= Greg DePaul =

American dramatist

Greg DePaul is an American playwright and screenwriter, best known for the romantic comedy Bride Wars.

==Biography==
DePaul grew up in Maryland and graduated from NYU. After college, he worked as a private investigator and wrote for The Washington Post. In 1997, DePaul moved to Los Angeles, where he directed his own play, Motherlove, whose cast included Joe Reitman and Karen Tarleton. Back Stage West reviewer Paul Birchall described the play as "scathingly funny and wickedly inventive." DePaul teamed with writer Hank Nelken to create a comic short film, Jerry Mashugana, a parody of the hit comedy Jerry Maguire, which starred Matt Damon, Geoffrey Rush and Demi Moore.

==Career==
DePaul wrote Saving Silverman, starring Jack Black and Jason Biggs, which was released by Sony Pictures in 2001. It opened at No. 3 at the North American box office making $7.4 million USD in its opening weekend. The film grossed a domestic total of $19,402,030 and $26,086,706 worldwide from a $22 million budget. Killer Bud, was produced independently.

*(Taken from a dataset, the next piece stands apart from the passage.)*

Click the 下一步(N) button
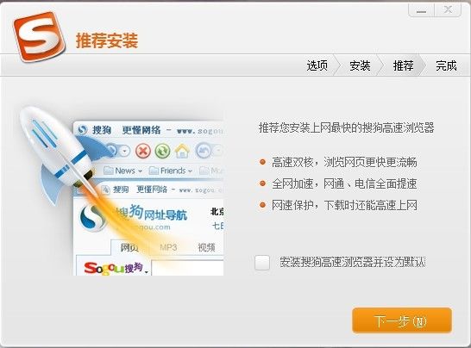 click(402, 320)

He then wrote Bride Wars, starring Kate Hudson, Anne Hathaway and Candace Bergen. DePaul got the idea when he and his wife were planning a double wedding with her sister. In its opening weekend, the film grossed $21,058,173 ranking #2 at the box office. A Chinese remake of the same name was released in 2015.

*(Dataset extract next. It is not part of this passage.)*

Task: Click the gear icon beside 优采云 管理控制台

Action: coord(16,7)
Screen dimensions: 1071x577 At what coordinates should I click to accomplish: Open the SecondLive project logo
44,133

DePaul's plays and sketch comedy have been performed by The Collective NY, a theatre company in Manhattan. He has performed improv comedy and co-founded Cornfed. DePaul has served on the Board of the Writers and Actors Lab, and co-founded The Clark Street Players.

He wrote the comedy screenwriting manual, Bring the Funny: The Essential Companion for the Comedy Screenwriter. He also led a screenwriting workshop for Harvardwood, a group of Harvard alumni in the entertainment industry, and taught Screenwriting at NYU, The New School, and Savannah College of Art and Design.